Topology is the study of the fundamental structure of spaces, we disregard distance, throw geometry out of the window and exist only in a deformable world where up is down and breathing space is all that matters. This breathing space we characterise by way of open sets- subsets of our world where we can "move around" given that we are a sufficiently small person (though size matters not) of given dimension.
We thus identify spaces whose open set structure is the same, a definition conveniently attended to by a certain kind of "nice" function called a homeomorphism. Those spaces with one of these homeomorphism type bad boys between them are the same in a very subtle way, and naturally those that differ often do so in the same subtle way- and it is our job as mathematicians to point to these subtle differences with enormous algebra shaped arrows.
This is where invariants come in: an invariant is something which, when fed through a homeomorphism, comes out the same: just as cardinality is preserved by bijections, so our invariants are preserved by homeomorphisms. Different invariant thus implies different topology- and this provides fuel for those classifications theorems we all so love.
We would like, in an ideal world, to just ascribe a number to each topology and be done with it, just like our cardinals. Sorted.

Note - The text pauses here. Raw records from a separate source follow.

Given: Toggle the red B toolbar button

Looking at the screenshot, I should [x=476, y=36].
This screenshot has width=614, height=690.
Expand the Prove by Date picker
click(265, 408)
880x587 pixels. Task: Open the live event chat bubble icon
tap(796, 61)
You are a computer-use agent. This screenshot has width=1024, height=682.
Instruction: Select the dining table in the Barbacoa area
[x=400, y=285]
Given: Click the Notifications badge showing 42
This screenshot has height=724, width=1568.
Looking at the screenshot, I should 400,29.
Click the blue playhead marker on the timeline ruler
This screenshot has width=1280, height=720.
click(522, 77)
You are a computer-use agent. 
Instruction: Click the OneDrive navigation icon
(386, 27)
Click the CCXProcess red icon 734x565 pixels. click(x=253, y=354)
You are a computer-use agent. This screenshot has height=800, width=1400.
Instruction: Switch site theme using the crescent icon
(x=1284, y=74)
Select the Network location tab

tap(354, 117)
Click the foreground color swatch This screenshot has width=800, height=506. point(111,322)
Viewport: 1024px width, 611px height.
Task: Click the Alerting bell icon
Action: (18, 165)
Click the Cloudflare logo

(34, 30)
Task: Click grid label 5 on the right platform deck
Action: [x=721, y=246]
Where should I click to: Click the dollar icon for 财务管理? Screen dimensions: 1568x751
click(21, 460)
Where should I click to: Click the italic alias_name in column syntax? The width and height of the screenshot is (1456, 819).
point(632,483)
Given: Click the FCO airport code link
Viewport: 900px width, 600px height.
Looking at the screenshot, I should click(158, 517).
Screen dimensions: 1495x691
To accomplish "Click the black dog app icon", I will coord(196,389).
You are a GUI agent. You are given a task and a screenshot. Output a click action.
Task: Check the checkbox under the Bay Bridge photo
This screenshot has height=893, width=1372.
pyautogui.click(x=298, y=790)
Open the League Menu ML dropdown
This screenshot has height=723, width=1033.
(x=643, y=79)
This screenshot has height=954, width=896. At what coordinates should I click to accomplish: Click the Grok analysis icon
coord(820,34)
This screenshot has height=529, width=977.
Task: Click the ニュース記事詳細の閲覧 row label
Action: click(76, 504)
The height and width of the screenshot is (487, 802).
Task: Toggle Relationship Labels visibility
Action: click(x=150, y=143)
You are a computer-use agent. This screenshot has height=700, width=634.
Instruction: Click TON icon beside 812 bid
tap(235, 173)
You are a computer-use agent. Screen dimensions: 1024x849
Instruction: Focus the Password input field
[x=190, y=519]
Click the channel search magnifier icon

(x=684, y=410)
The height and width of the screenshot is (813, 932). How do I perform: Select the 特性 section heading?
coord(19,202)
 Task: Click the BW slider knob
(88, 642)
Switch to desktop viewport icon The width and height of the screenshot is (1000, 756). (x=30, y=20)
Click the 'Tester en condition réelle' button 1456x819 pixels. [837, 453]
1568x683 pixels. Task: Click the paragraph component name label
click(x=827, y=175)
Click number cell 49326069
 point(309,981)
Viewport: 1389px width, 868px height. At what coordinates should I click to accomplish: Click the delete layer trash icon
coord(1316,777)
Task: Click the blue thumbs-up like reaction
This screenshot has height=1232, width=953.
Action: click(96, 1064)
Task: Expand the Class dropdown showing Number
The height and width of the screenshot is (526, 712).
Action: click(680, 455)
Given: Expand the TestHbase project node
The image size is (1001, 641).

Classified.
But some things are more subtle than that, and more numerous- and each topology gives a whole rich world of new and unusual algebraic forms... just waiting to be discovered.
MS03. 7:30- followed by a general retirement to the grad for beverage based relief.
The dream is that this will be the first in a series of lectures, building to the derivation of a particularly powerful and sexy invariant- the alexander polynomial of knots.